>> begin Excerpt to read

David Holland
2018-11-06 10:15:48 UTC
As a few people may already be aware, I've been for some working on
and off (mostly off, alas) on a new string library for Coq, with the
long-term goal of getting it merged into the standard library.
The main design goals are basically to address the shortcomings in the
existing string library: it's not very complete, it doesn't extract
well, the character type is a hassle to work with, and code that
matches on string values rapidly becomes horrible.
I have a fair amount of code (and theorems) but I'm not really ready
to post any of it yet. At this stage what I'd like is input on the
following points:
1. It is fairly clear that the string code should be abstracted over
multiple possible character types, both to handle narrow vs. wide (and
multibyte) characters and also, optionally, to allow using the type
system to strongly distinguish strings and characters of different
encodings.
At this point, is this best done with modules or typeclasses? Both
seem to be feasible, but they produce quite different results. What is
(now) preferred for the standard library?
In the case of typeclasses there'd be one class for characters and
another for strings (and maybe some elaborations of each), and various
instances, but most of the material would be stated once, at the top
level, in terms of the string class. In the case of modules there'd be
module types for characters and strings, and modules for the various
kinds of characters and strings, but most of the material written in
terms of the abstractions would need to go in a functor to be applied
separately to each of the instances.
Either way, most likely some but not all the new material will be
available to be applied to the existing string type, but I've reached
the conclusion that worrying about this should not be a priority.

>> end Excerpt to read
>> begin Provided material

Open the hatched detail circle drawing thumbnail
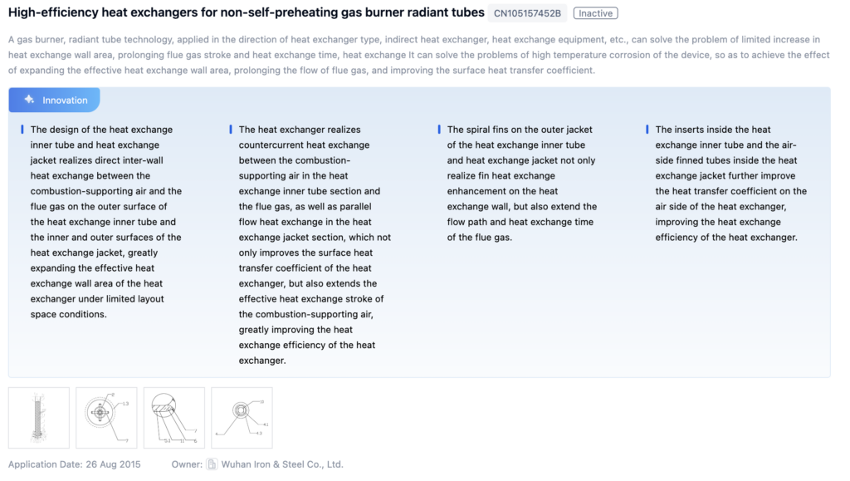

>> end Provided material

[The problem] Could you repeat the passage of the Coq string library post between "I have a fair" and "the standard library?", inclusive, swapping "modules" for "signatures"?

[Expected output]
I have a fair amount of code (and theorems) but I'm not really ready
to post any of it yet. At this stage what I'd like is input on the
following points:
1. It is fairly clear that the string code should be abstracted over
multiple possible character types, both to handle narrow vs. wide (and
multibyte) characters and also, optionally, to allow using the type
system to strongly distinguish strings and characters of different
encodings.
At this point, is this best done with signatures or typeclasses? Both
seem to be feasible, but they produce quite different results. What is
(now) preferred for the standard library?